### Exercise
Print the records again, matching each line exactly.

=== Begin Enclosure ===

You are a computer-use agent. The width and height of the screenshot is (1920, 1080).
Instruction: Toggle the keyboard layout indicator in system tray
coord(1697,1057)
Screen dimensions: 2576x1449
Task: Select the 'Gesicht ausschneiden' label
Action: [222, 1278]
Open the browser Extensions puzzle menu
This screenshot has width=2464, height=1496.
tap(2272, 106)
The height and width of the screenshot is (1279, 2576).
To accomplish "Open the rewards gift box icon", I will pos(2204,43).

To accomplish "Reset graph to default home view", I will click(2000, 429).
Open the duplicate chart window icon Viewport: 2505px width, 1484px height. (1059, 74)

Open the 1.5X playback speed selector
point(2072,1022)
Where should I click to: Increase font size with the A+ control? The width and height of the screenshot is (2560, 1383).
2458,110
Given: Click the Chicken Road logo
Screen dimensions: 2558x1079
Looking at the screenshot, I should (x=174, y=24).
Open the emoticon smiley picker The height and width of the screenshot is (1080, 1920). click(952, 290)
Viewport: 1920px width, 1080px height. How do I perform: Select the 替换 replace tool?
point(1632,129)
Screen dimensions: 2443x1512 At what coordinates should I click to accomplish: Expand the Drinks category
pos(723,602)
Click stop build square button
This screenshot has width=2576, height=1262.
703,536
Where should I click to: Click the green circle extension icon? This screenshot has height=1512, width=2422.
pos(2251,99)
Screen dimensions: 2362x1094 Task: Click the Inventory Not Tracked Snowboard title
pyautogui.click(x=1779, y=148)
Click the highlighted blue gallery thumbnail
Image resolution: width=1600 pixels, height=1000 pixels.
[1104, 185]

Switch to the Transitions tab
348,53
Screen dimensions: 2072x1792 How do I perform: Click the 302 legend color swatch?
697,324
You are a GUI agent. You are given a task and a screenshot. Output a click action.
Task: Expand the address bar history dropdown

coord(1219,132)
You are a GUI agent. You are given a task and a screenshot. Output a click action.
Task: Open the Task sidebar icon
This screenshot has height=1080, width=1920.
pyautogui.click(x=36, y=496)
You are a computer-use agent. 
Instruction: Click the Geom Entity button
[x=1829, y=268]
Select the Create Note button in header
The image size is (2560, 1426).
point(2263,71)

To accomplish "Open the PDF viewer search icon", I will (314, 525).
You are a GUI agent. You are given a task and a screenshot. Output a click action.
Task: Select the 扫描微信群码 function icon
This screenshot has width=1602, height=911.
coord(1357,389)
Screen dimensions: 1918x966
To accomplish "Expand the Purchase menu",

=== End Enclosure ===

### Answer box
You are a computer-use agent. The width and height of the screenshot is (1920, 1080).
Instruction: Toggle the keyboard layout indicator in system tray
coord(1697,1057)
Screen dimensions: 2576x1449
Task: Select the 'Gesicht ausschneiden' label
Action: [222, 1278]
Open the browser Extensions puzzle menu
This screenshot has width=2464, height=1496.
tap(2272, 106)
The height and width of the screenshot is (1279, 2576).
To accomplish "Open the rewards gift box icon", I will pos(2204,43).

To accomplish "Reset graph to default home view", I will click(2000, 429).
Open the duplicate chart window icon Viewport: 2505px width, 1484px height. (1059, 74)

Open the 1.5X playback speed selector
point(2072,1022)
Where should I click to: Increase font size with the A+ control? The width and height of the screenshot is (2560, 1383).
2458,110
Given: Click the Chicken Road logo
Screen dimensions: 2558x1079
Looking at the screenshot, I should (x=174, y=24).
Open the emoticon smiley picker The height and width of the screenshot is (1080, 1920). click(952, 290)
Viewport: 1920px width, 1080px height. How do I perform: Select the 替换 replace tool?
point(1632,129)
Screen dimensions: 2443x1512 At what coordinates should I click to accomplish: Expand the Drinks category
pos(723,602)
Click stop build square button
This screenshot has width=2576, height=1262.
703,536
Where should I click to: Click the green circle extension icon? This screenshot has height=1512, width=2422.
pos(2251,99)
Screen dimensions: 2362x1094 Task: Click the Inventory Not Tracked Snowboard title
pyautogui.click(x=1779, y=148)
Click the highlighted blue gallery thumbnail
Image resolution: width=1600 pixels, height=1000 pixels.
[1104, 185]

Switch to the Transitions tab
348,53
Screen dimensions: 2072x1792 How do I perform: Click the 302 legend color swatch?
697,324
You are a GUI agent. You are given a task and a screenshot. Output a click action.
Task: Expand the address bar history dropdown

coord(1219,132)
You are a GUI agent. You are given a task and a screenshot. Output a click action.
Task: Open the Task sidebar icon
This screenshot has height=1080, width=1920.
pyautogui.click(x=36, y=496)
You are a computer-use agent. 
Instruction: Click the Geom Entity button
[x=1829, y=268]
Select the Create Note button in header
The image size is (2560, 1426).
point(2263,71)

To accomplish "Open the PDF viewer search icon", I will (314, 525).
You are a GUI agent. You are given a task and a screenshot. Output a click action.
Task: Select the 扫描微信群码 function icon
This screenshot has width=1602, height=911.
coord(1357,389)
Screen dimensions: 1918x966
To accomplish "Expand the Purchase menu",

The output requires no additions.